Either of the two errors would be sufficient to warrant remanding this case for another trial; cumulatively they mandate such action. I would reverse.
. I read the majority opinion here to construe Trawick I as similarly limited.
. I do not wish to be critical of the trial judge. He was not misled as to the law he was .Erie-bound to apply. He acted as he did from an obeisance to his concept of duty to apply the principles he read Tra-wick I to announce. In his order denying Manhattan’s motions for a new trial or judgment nov, the court stated: With great deference, the panel announced a principle which is not compatible with Mississippi jurisprudence I submit to a participation in this unjust verdict only by direction, and not in conformity with my own convictions as to the law and the facts to the contrary.
. It is necessary to make profert of the full text because I cannot agree with Judge Godbold’s paraphrase of the interrogatory which, with the single portion of Manhattan’s response he quotes, forms the lynch pin of his reasoning on this point. Interrogatory No. 7:
Did Mr. Harrison Trawick execute medical authorization forms to allow the Manhattan Life Insurance Company, its agents or representatives to obtain past medical data from other sources prior to issuance of policies in question; if so, give the answers to the following:
(a) When was such authorization executed and delivered to the defendant or its agents?

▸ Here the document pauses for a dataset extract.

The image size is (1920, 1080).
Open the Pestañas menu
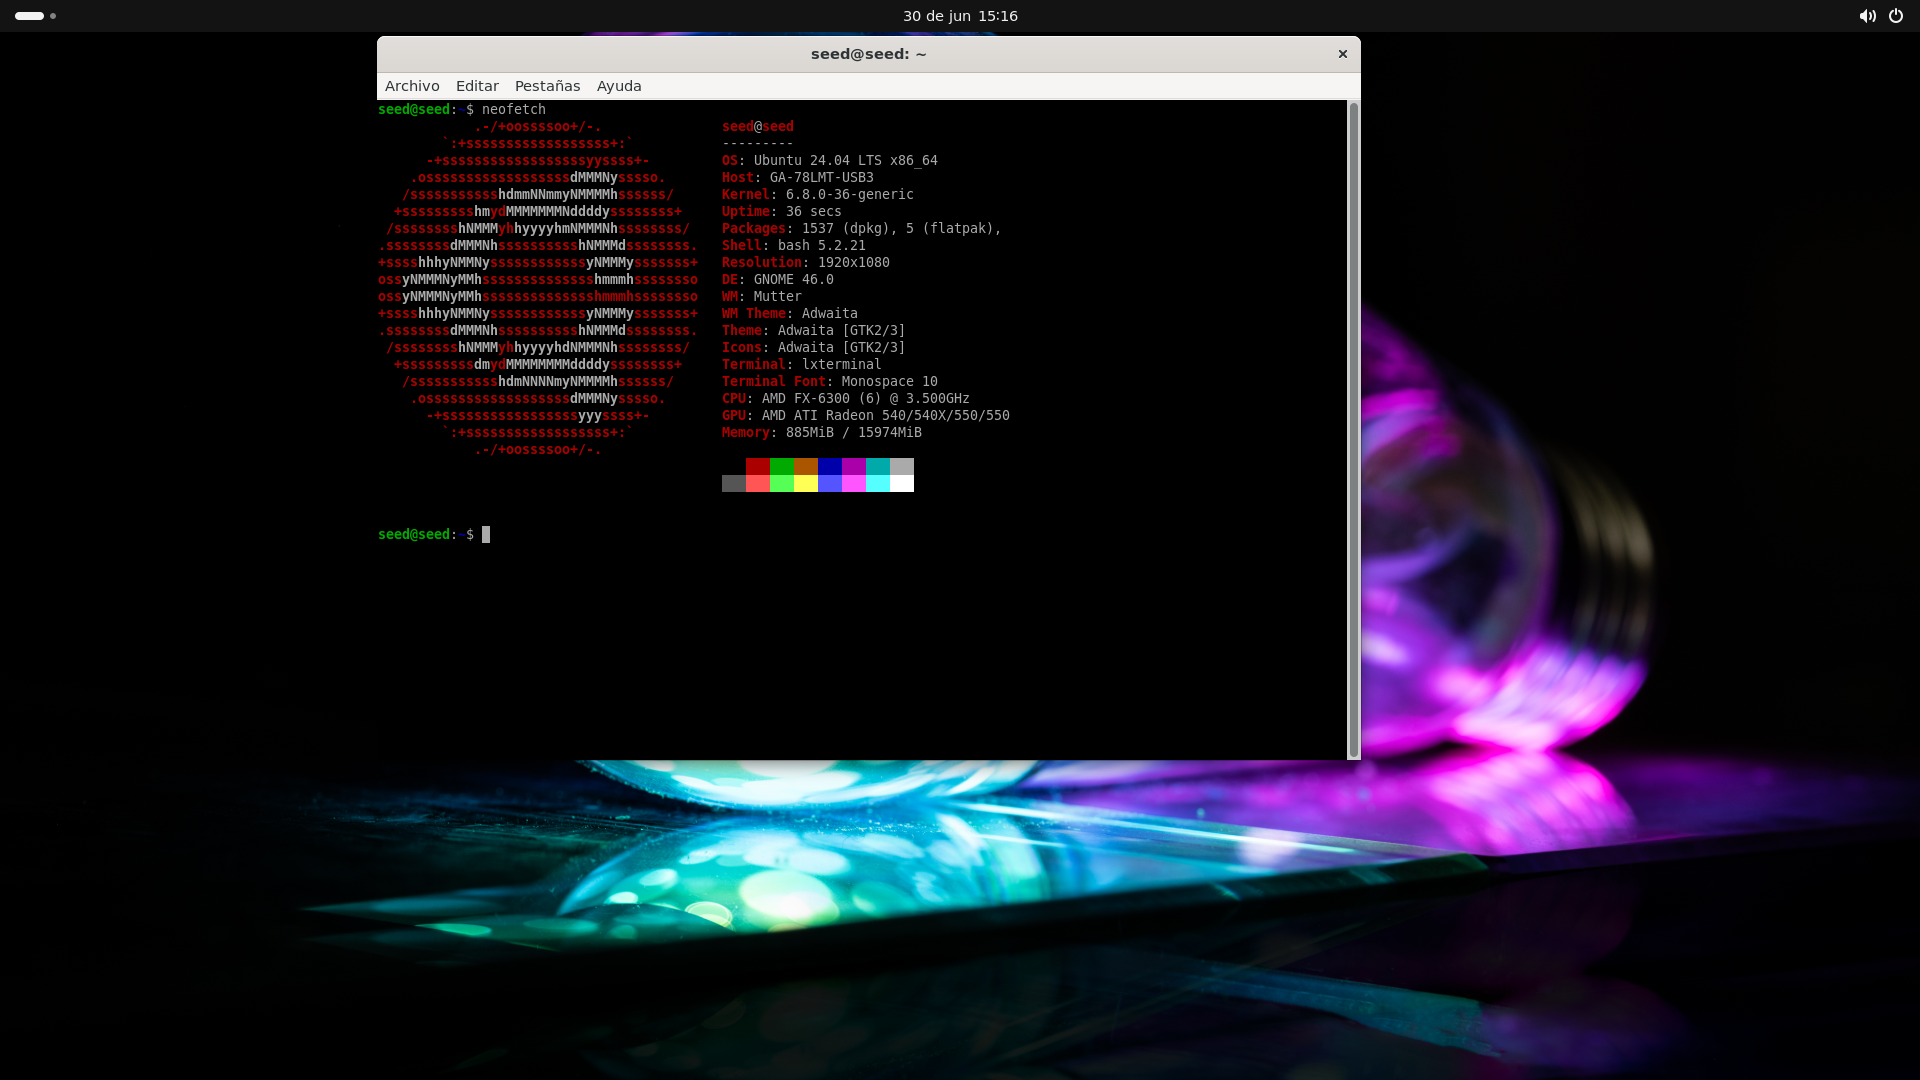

(b) Give the names of all medical doctors and hospitals that furnished the defendant corporation past medical data on Harrison Trawick.
(c) Give the dates that such information was received in the defendant corporation.
(d) Give the names and addresses of any other persons, agencies, institutions or corporations from which the defendant corporation obtained data or information on Harrison Trawick’s past history.
(e) Attach a copy of such authorization to your answer to these interrogatories.
(f) Give the dates that such additional information was received by the defendant corporation.
(g) Please attach full copies of all data and reports received by the defendant in reference to .interrogatories 7 (b) and 7
(d) above including hospital records and doctors’ reports.
(h) Attach copies of all written requests made by Manhattan Life Insurance Company, its agents, employees or officers for past medical reports and medical history on Harrison Trawick prior to date of policies in question.
Manhattan’s original answer:
Interrogatory No. 7. Harrison H. Tra-wick executed a medical authorization in the usual form on December 5, 1967. The defendant secured information relative to Mr. Trawick’s past medical history from Dr. Gayden Ward, Dr. Temple Ainsworth, St. Dominic Hospital, Retail Credit Company and the Medical Information Bureau before the policies were issued, but the defendant did not know until after the death of Harrison II. Trawick that he had been confined in St. Dominic Hospital and the University Hospital in 1963 or that there had been a diagnosis of coronary artery disease and angina pectoris.